* **Stated problem**:
Could you duplicate every line of the data entries below word for word, leaving the pictures out?

Data entries

— Begin —

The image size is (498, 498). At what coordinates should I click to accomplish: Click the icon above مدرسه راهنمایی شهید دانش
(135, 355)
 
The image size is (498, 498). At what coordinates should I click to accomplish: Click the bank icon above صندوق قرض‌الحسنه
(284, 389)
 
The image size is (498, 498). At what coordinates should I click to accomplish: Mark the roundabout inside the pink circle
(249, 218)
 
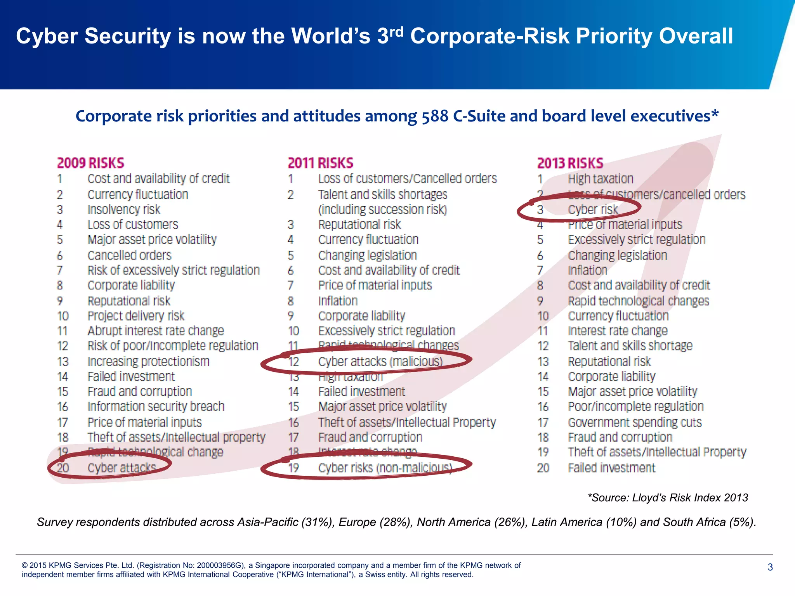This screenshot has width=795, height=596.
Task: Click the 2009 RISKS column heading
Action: (x=90, y=163)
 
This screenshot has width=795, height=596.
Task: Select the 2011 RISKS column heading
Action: (x=320, y=163)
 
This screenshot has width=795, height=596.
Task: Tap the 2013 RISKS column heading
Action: (x=570, y=163)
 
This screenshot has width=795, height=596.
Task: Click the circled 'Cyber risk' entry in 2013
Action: (x=593, y=210)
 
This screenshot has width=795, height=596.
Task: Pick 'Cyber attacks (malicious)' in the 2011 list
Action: (x=380, y=362)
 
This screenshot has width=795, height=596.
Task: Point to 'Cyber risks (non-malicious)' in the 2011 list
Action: (x=385, y=468)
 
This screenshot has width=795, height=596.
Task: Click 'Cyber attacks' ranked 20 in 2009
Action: (x=122, y=468)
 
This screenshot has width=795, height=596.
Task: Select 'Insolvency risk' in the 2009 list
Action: (x=123, y=210)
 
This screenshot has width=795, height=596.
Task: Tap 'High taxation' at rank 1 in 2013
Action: (x=600, y=179)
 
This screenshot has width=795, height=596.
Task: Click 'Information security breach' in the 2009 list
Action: (x=156, y=406)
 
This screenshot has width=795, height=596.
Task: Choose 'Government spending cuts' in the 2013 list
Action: (x=635, y=422)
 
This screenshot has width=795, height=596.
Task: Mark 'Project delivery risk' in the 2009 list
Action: (x=135, y=316)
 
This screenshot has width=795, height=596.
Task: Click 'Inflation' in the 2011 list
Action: (x=338, y=301)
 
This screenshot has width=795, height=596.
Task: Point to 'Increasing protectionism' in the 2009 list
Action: (x=148, y=362)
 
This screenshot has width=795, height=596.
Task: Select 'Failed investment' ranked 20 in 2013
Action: (x=611, y=468)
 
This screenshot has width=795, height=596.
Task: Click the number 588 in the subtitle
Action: (x=435, y=116)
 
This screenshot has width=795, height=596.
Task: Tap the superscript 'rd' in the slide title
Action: (x=396, y=31)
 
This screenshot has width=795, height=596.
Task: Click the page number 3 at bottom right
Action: (x=770, y=567)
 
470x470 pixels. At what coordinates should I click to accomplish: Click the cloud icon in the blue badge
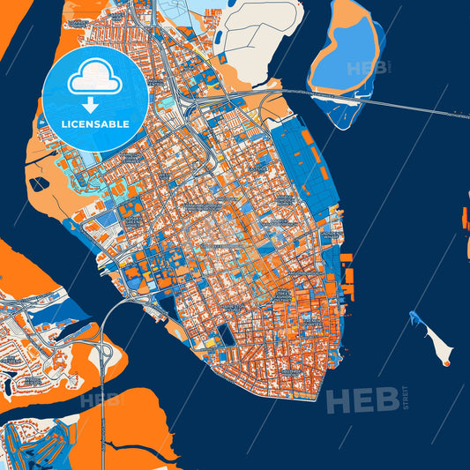click(94, 76)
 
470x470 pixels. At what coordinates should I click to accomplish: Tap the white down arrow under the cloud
click(94, 99)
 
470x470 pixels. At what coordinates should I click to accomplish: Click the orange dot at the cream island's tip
click(446, 362)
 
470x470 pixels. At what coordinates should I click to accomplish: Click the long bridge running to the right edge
click(414, 106)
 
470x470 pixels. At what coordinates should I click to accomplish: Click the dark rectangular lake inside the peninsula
click(226, 335)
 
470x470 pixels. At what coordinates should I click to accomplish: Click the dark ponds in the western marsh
click(40, 184)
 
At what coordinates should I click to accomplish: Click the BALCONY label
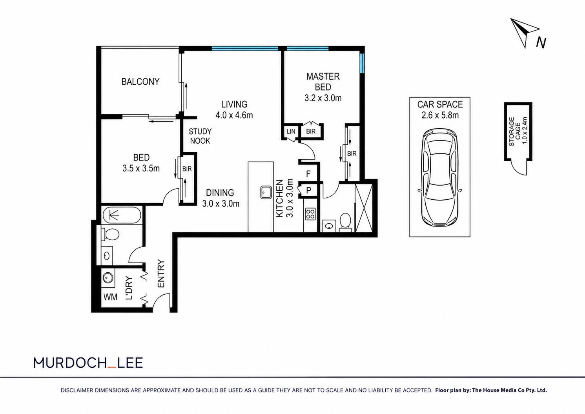140,82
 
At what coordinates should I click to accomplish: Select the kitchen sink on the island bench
267,192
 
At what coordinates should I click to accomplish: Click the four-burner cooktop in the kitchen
310,214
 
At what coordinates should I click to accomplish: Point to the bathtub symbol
122,215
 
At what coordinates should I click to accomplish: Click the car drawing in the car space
440,177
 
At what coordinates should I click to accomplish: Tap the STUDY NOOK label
200,136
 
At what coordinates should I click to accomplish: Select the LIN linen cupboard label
291,131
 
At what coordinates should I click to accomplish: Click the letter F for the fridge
308,174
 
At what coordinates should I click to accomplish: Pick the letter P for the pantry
309,190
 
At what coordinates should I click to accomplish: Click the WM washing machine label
110,297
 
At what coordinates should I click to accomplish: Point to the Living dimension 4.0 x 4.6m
234,115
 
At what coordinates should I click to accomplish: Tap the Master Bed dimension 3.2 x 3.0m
323,98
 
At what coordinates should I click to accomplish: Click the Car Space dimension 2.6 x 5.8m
440,115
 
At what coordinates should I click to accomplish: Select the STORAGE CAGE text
515,131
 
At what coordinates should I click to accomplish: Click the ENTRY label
161,274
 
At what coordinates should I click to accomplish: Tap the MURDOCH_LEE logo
88,363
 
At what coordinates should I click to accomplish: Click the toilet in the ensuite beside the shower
345,223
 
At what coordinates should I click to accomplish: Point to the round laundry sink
108,277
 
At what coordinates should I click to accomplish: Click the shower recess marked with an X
364,208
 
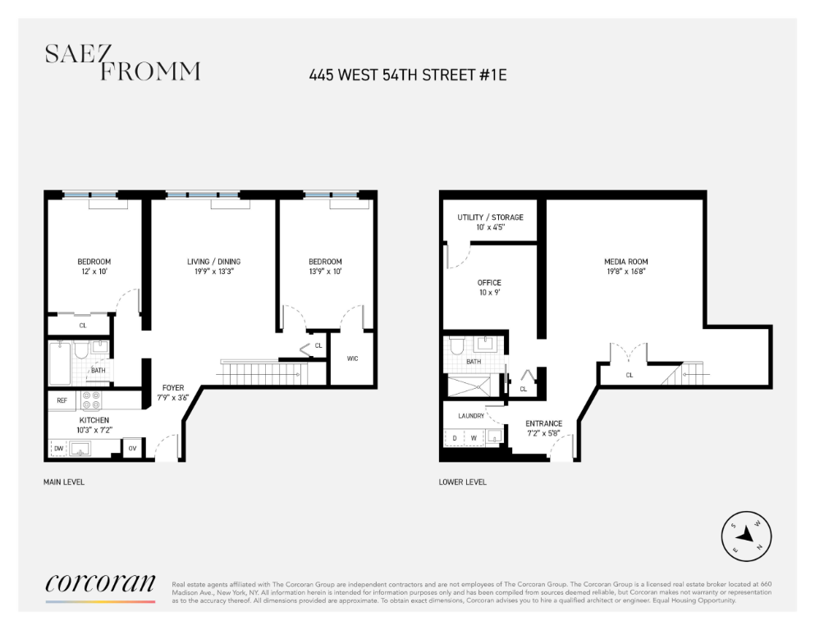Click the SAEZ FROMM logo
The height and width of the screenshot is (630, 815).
tap(121, 63)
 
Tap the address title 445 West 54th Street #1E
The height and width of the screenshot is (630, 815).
tap(407, 75)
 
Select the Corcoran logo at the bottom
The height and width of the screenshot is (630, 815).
tap(99, 583)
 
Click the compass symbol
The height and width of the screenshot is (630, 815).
tap(746, 537)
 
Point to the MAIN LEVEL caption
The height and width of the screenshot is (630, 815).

— End —

* **Expected answer**:
The image size is (498, 498). At what coordinates should I click to accomplish: Click the icon above مدرسه راهنمایی شهید دانش
(135, 355)
 
The image size is (498, 498). At what coordinates should I click to accomplish: Click the bank icon above صندوق قرض‌الحسنه
(284, 389)
 
The image size is (498, 498). At what coordinates should I click to accomplish: Mark the roundabout inside the pink circle
(249, 218)
 
This screenshot has width=795, height=596.
Task: Click the 2009 RISKS column heading
Action: (x=90, y=163)
 
This screenshot has width=795, height=596.
Task: Select the 2011 RISKS column heading
Action: (x=320, y=163)
 
This screenshot has width=795, height=596.
Task: Tap the 2013 RISKS column heading
Action: (x=570, y=163)
 
This screenshot has width=795, height=596.
Task: Click the circled 'Cyber risk' entry in 2013
Action: (x=593, y=210)
 
This screenshot has width=795, height=596.
Task: Pick 'Cyber attacks (malicious)' in the 2011 list
Action: (x=380, y=362)
 
This screenshot has width=795, height=596.
Task: Point to 'Cyber risks (non-malicious)' in the 2011 list
Action: (x=385, y=468)
 
This screenshot has width=795, height=596.
Task: Click 'Cyber attacks' ranked 20 in 2009
Action: (x=122, y=468)
 
This screenshot has width=795, height=596.
Task: Select 'Insolvency risk' in the 2009 list
Action: (x=123, y=210)
 
This screenshot has width=795, height=596.
Task: Tap 'High taxation' at rank 1 in 2013
Action: (x=600, y=179)
 
This screenshot has width=795, height=596.
Task: Click 'Information security breach' in the 2009 list
Action: (x=156, y=406)
 
This screenshot has width=795, height=596.
Task: Choose 'Government spending cuts' in the 2013 list
Action: (x=635, y=422)
 
This screenshot has width=795, height=596.
Task: Mark 'Project delivery risk' in the 2009 list
Action: (x=135, y=316)
 
This screenshot has width=795, height=596.
Task: Click 'Inflation' in the 2011 list
Action: (x=338, y=301)
 
This screenshot has width=795, height=596.
Task: Point to 'Increasing protectionism' in the 2009 list
Action: (x=148, y=362)
 
This screenshot has width=795, height=596.
Task: Select 'Failed investment' ranked 20 in 2013
Action: (x=611, y=468)
 
This screenshot has width=795, height=596.
Task: Click the number 588 in the subtitle
Action: (x=435, y=116)
 
This screenshot has width=795, height=596.
Task: Tap the superscript 'rd' in the slide title
Action: (x=396, y=31)
 
This screenshot has width=795, height=596.
Task: Click the page number 3 at bottom right
Action: (x=770, y=567)
 
470x470 pixels. At what coordinates should I click to accomplish: Click the cloud icon in the blue badge
click(94, 76)
 
470x470 pixels. At what coordinates should I click to accomplish: Tap the white down arrow under the cloud
click(94, 99)
 
470x470 pixels. At what coordinates should I click to accomplish: Click the orange dot at the cream island's tip
click(446, 362)
 
470x470 pixels. At what coordinates should I click to accomplish: Click the long bridge running to the right edge
click(414, 106)
 
470x470 pixels. At what coordinates should I click to accomplish: Click the dark rectangular lake inside the peninsula
click(226, 335)
 
470x470 pixels. At what coordinates should I click to accomplish: Click the dark ponds in the western marsh
click(40, 184)
 
At what coordinates should I click to accomplish: Click the BALCONY label
140,82
 
At what coordinates should I click to accomplish: Select the kitchen sink on the island bench
267,192
 
At what coordinates should I click to accomplish: Click the four-burner cooktop in the kitchen
310,214
 
At what coordinates should I click to accomplish: Point to the bathtub symbol
122,215
 
At what coordinates should I click to accomplish: Click the car drawing in the car space
440,177
 
At what coordinates should I click to accomplish: Tap the STUDY NOOK label
200,136
 
At what coordinates should I click to accomplish: Select the LIN linen cupboard label
291,131
 
At what coordinates should I click to accomplish: Click the letter F for the fridge
308,174
 
At what coordinates should I click to accomplish: Pick the letter P for the pantry
309,190
 
At what coordinates should I click to accomplish: Click the WM washing machine label
110,297
 
At what coordinates should I click to accomplish: Point to the Living dimension 4.0 x 4.6m
234,115
 
At what coordinates should I click to accomplish: Tap the Master Bed dimension 3.2 x 3.0m
323,98
 
At what coordinates should I click to accomplish: Click the Car Space dimension 2.6 x 5.8m
440,115
 
At what coordinates should I click to accomplish: Select the STORAGE CAGE text
515,131
 
At what coordinates should I click to accomplish: Click the ENTRY label
161,274
 
At what coordinates should I click to accomplish: Tap the MURDOCH_LEE logo
88,363
 
At what coordinates should I click to accomplish: Click the toilet in the ensuite beside the shower
345,223
 
At what coordinates should I click to accomplish: Point to the round laundry sink
108,277
 
At what coordinates should I click to accomplish: Click the shower recess marked with an X
364,208
 
Click the SAEZ FROMM logo
The height and width of the screenshot is (630, 815).
tap(121, 63)
 
Tap the address title 445 West 54th Street #1E
The height and width of the screenshot is (630, 815).
tap(407, 75)
 
Select the Corcoran logo at the bottom
The height and width of the screenshot is (630, 815).
tap(99, 583)
 
Click the compass symbol
The height and width of the screenshot is (630, 815).
tap(746, 537)
 
Point to the MAIN LEVEL caption
The height and width of the screenshot is (630, 815).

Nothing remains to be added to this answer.